TeaAgent should earn trust by making important facts consistent across surfaces. A daily user should not need to know which internal controller path produced a result.
| Fact | Why it matters | Required property |
|---|---|---|
| Task submitted | User must know whether work started. | Execute or reject; never silently drop. |
| Run state | User must know whether work is running, suspended, failed, or complete. | Lifecycle words map to real runtime state. |
| Cost | User must understand spend and budget pressure. | Display derives from real ledger. |
| Approval | User grants authority to a specific action. | Exact tool, input, path, and call id. |
| Undo scope | User risks losing manual work. | Scope is visible before destructive recovery. |
| Root | User expects work in the selected repo. | Explicit CLI root beats stale saved state. |
| Evidence | User needs proof after a run. | Claims link to audit events, diffs, and tests. |
Permission modes should be explained as authority boundaries:
- Read-only or inspect modes are for discovery.
- Prompt modes are for unfamiliar or risky work.
- Auto-approval modes are for trusted, bounded tasks.
- Path-scoped approval should be preferred over broad approval.
Approval UX must preserve four things:
- The exact tool call.
- The exact path or resource scope.
- The exact run and approval id.
- The record that the user approved it.
Empty path scope, broad grants, or ambiguous messages should be treated as release blockers for daily-driver trust.

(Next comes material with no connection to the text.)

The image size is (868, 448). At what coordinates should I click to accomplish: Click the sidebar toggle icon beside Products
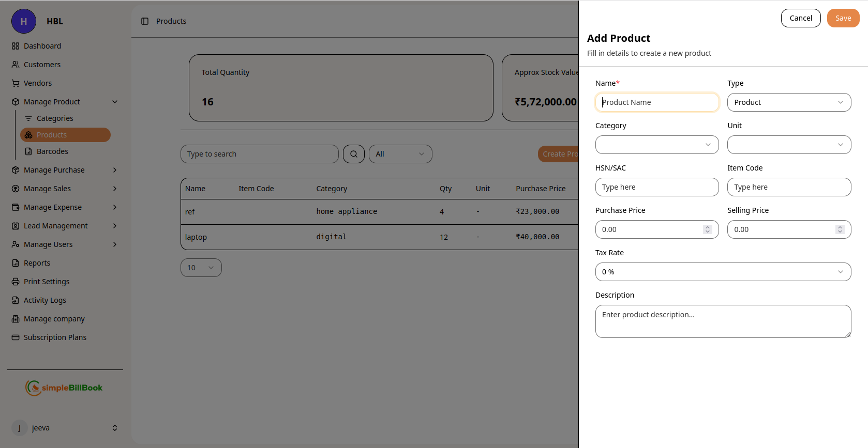145,21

Audit logs are the project differentiator only if they are easy to connect to the operator story:
- Start event: what was asked.
- Tool event: what authority was used.
- Approval event: who allowed what.
- Result event: what changed.
- Verification event: what proved it.
Cost display is trust-sensitive because wrong zeros are more harmful than missing
numbers. A missing value says "unknown"; $0.00 says "free."
Rule: when cost is not wired, show "unknown" or link to the run summary instead of a decorative zero.

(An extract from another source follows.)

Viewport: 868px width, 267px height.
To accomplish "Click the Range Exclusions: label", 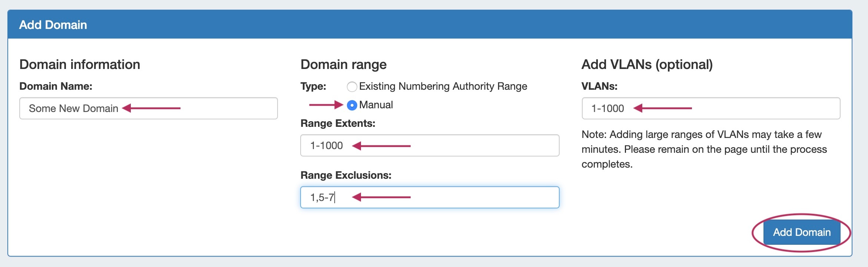I will [x=346, y=175].
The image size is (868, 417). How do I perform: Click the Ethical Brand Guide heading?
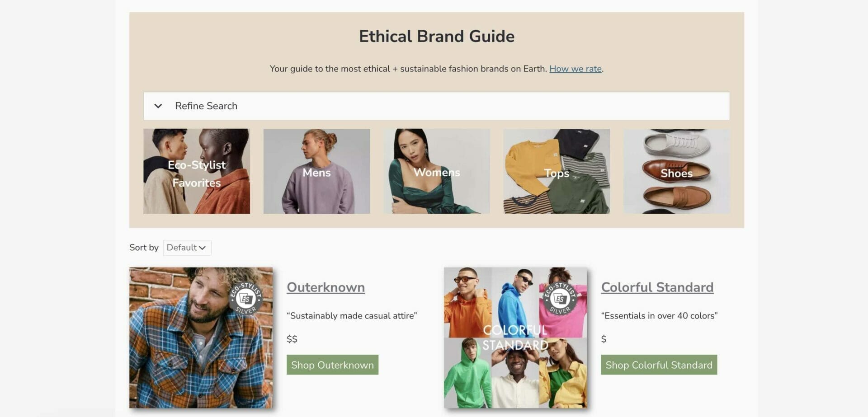click(437, 36)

Undo should be described by mechanism and scope:
- "Undo last run's touched files" for undo journal.
- "Restore checkpoint" for checkpoint/stash recovery.
- "Manual git revert" for human-selected changes.
Do not use the same command label for different scopes without a warning.
An evidence bundle should distinguish:
- Claimed: what the agent says it did.
- Observed: what audit logs and diffs show.
- Verified: what tests, smoke checks, or human review proved.
- Not tested: what still relies on assumption.
- TUI cost can display false zero.
- TUI undo and REPL undo can differ.
- Some lifecycle wording advertises resume/background behavior ahead of implementation.
- Some tests verify helper behavior rather than the active user path.
These are not just bugs; they are trust bugs.